At the Intersection of Rewilding & Geekery
Last time, I wrote about the unexpected richness of roleplaying games—or more specifically, storyjamming—as part of rewilding, as a crucial, long-term survival skill. I found something else interesting at that unusual intersection: other people. Yes, other people, besides me, have an interest in both rewilding and roleplaying games, and even how roleplaying games can deepen, improve, and help our rewilding!
- The College of Mythic Cartography. You can’t talk about storyjamming without mentioning the man who coined the term, Portland’s illustrious Willem Larsen. I do take some pride in having a hand in pushing Willem to dust off his old teenage hobby and see the potential in it.
- The Myth Weavers. An online story band I sometimes jam with. At the end of each episode, I call it “the actual play story games podcast for people who rewild.” We haven’t jammed nearly as often as I’d like, so episodes come very sporadically.
- Buried Without Ceremony, an incredible blog written by Joe McDonald, an independent game designer who came up with some beautiful games, including Ribbon Drive. He brings together rewilding, guerrilla theater, appreciative inquiry, urban foraging, guerrilla gardening, nonviolent communication and so many other wonderful things that every time he posts a new entry, I feel a positive tingle of anticipation.
- Story by the Throat, the blog of Joel Shempert. I think example will fill in here better than description. Trackers Portland does youth camps to introduce children to the outdoors, and teach them nature awareness, basic tracking, the kinds of basic skills we all used to have. To make it fun, and to make it come alive, they put on a camp called “Welcome to Middle Earth.” All the more fitting, since Tolkien himself aspired to create a new English mythology. Tony got in touch with Joel, who helped apply story games design to the event. He blogged about it recently. The combination of skills and story, woven together so tightly, all to weave back together family and land, to find the stories in the landscape, seems so beautiful I could cry. That gives you an idea of the kind of stuff Joel gets involved with.

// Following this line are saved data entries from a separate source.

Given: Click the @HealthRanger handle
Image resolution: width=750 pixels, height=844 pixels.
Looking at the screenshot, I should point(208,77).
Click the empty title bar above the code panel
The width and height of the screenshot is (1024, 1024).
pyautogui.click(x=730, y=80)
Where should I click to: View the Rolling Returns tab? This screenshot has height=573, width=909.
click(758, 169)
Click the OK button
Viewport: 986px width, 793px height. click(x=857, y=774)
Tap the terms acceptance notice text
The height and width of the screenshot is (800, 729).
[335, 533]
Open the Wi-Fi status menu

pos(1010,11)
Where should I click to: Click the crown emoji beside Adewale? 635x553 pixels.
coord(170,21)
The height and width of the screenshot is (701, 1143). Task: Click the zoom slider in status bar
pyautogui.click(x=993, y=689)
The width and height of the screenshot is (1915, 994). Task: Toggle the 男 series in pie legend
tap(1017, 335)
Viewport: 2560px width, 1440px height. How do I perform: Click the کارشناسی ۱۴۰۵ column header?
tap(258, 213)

Do you know about anyone else? Tell me about them!
September 4th, 2009 |
Really? That alone seems pretty awesome. I’ve gotten into the new D&D edition with some folks here, and while I wouldn’t call it my favorite game by any stretch of the imagination, I do have ambitions for a future campaign to see how much I can use it to recreate the Fenian cycle so dear to my family with some of the last vestiges of European animism.
September 1st, 2009 |
Haven’t actually looked into myself, but the Derrick Jensen forum has an entire role-playing game section. I think it’s more of an anti-civ “D&D” style than Storyjamming. But whatevs. Just throwing that out there.